Both cohorts received oral osimertinib 80 mg daily and oral savolitinib 600 mg daily. The median age in both cohorts was 59 years.

 

"Our data suggest that the combination of osimertinib and savolitinib could overcome MET-driven resistance mechanisms, but further research is needed to determine the final effectiveness of this therapy," said Sequist. "The study has shown efficacy of combination targeted therapy in a patient population for whom chemotherapy is the current primary treatment option."

 

In the cohort who had received prior first-generation or second-generation EGFR TKI, combination therapy with osimertinib plus savolitinib yielded an objective response rate (ORR) of 52 percent (24 patients), all partial responses (PR). Another 16 patients achieved stable disease, including four patients with unconfirmed PR, she said. The median duration of response was 7.1 months. Two-thirds of patients had just one prior line of therapy and 20 percent had three or more lines of therapy.

 

In the cohort who had received prior third-generation EGFR TKI, treatment with osimertinib plus savolitinib yielded an ORR of 28 percent, with 12 partial responses. Another 21 patients had stable disease, including five patients with unconfirmed PR. The median duration of response was 9.7 months.

 

All responders tested positive for MET, she noted.
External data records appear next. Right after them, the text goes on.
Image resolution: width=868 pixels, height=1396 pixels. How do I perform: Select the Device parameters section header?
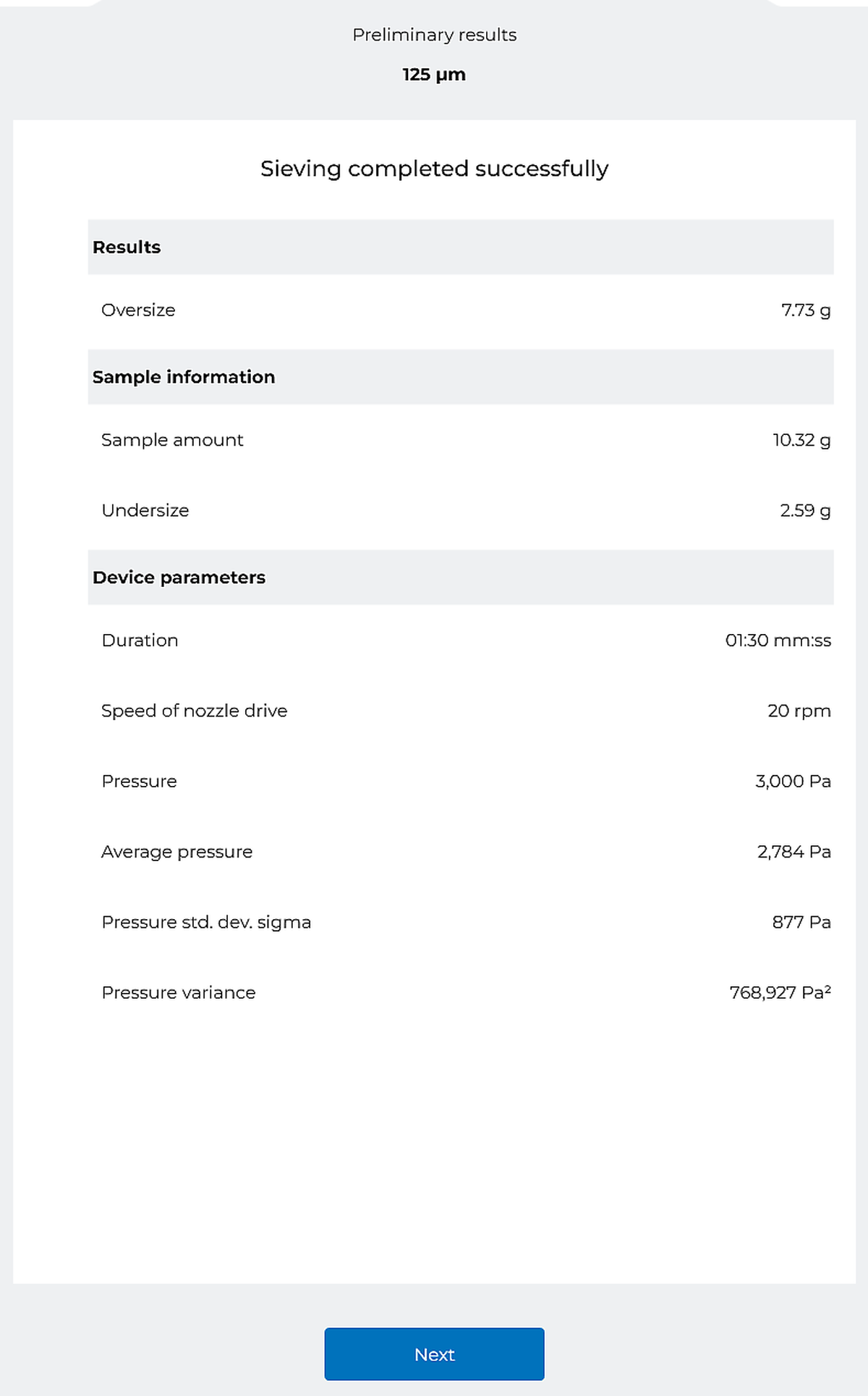pyautogui.click(x=179, y=578)
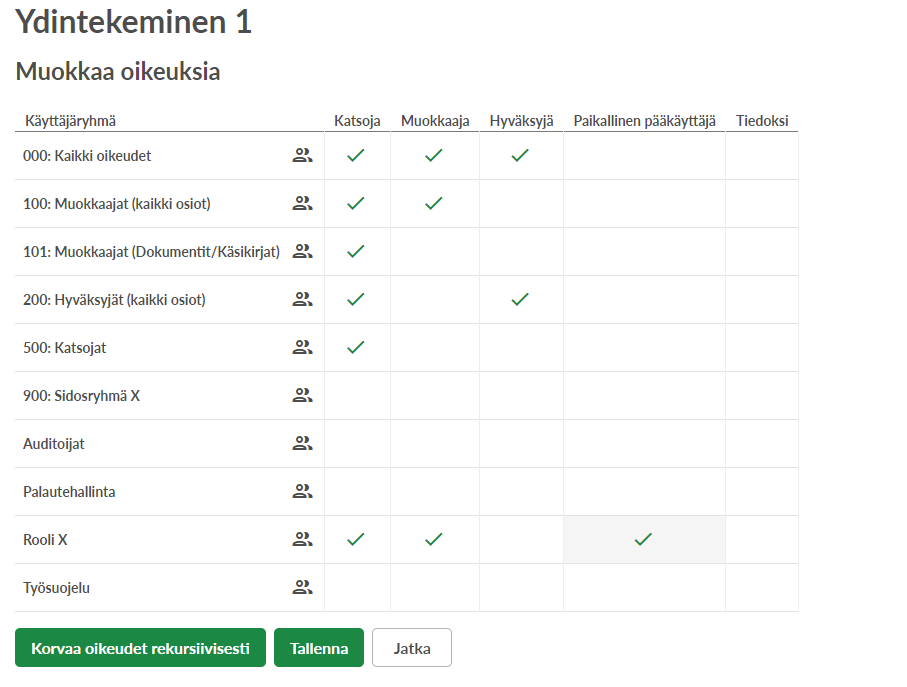
Task: Click group members icon for 000: Kaikki oikeudet
Action: point(302,155)
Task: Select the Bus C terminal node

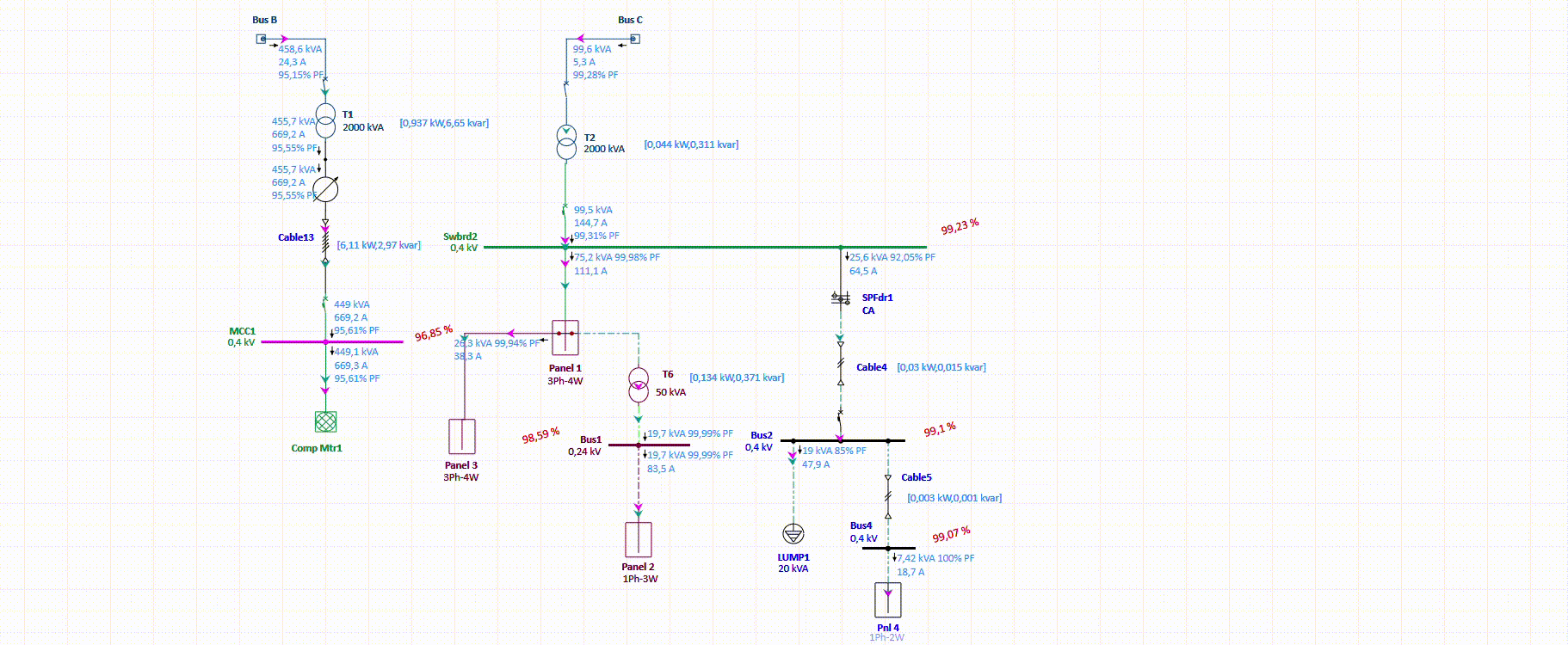Action: (634, 39)
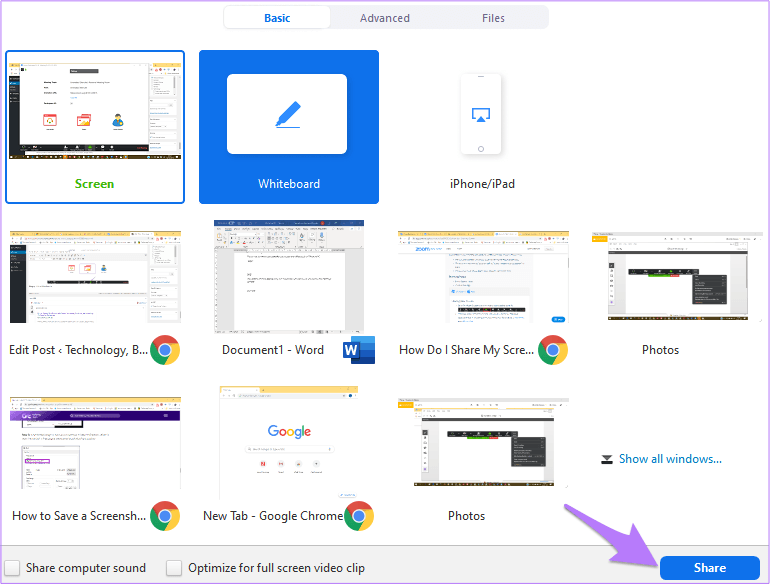Click the collapse icon beside Show all windows
Image resolution: width=770 pixels, height=584 pixels.
point(607,459)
More than half of patients (54%) had already received three or more prior lines of therapy, including chemotherapy and other EGFR-targeted agents.

 

Overall, the regimen was tolerable, though there was added toxicity with the combination of osimertinib and savolitinib compared to osimertinib alone.

 

"We saw that some patients discontinued treatment due to toxicity," Sequist said. The most frequent adverse events in both cohorts were nausea, diarrhea, and lowered numbers of leukocytes and platelets. One patient who had brain metastases died from kidney failure a few days after starting the combination therapy. "Our understanding of the adverse event profile of the osimertinib-savolitinib combination, and how to manage the adverse events, is improving," said Sequist.

 

Implications, Next Steps

"Our findings illustrate the value of careful patient selection in studies of targeted therapies," she added. "These clinically meaningful responses also demonstrate that as different heterogeneous resistance clones come up, they can in turn be brought under control by tailoring therapy."

 

Since the TATTON trial was initiated, osimertinib was approved for treatment in the first-line setting for patients with EGFR-mutant NSCLC. Therefore, only a subset of patients in the trial had received prior first-line osimertinib and had developed MET-driven resistance.

 

The newly opened phase II SAVANNAH study will further explore the combination of osimertinib plus savolitinib in patients with advanced EGFR-mutant, MET-positive NSCLC whose disease has progressed on osimertinib.

 

Another trial, ORCHARD, is a planned phase II study of patients with advanced NSCLC who progressed on first-line osimertinib. The study will have multiple treatment arms which will examine both targeted and non-targeted combination options.

 

"ORCHARD will be an important step towards understanding the resistance spectrum acquired following progression on first-line osimertinib, and potential treatments to overcome it," concluded Sequist.

 

Mark L. Fuerst is a contributing writer.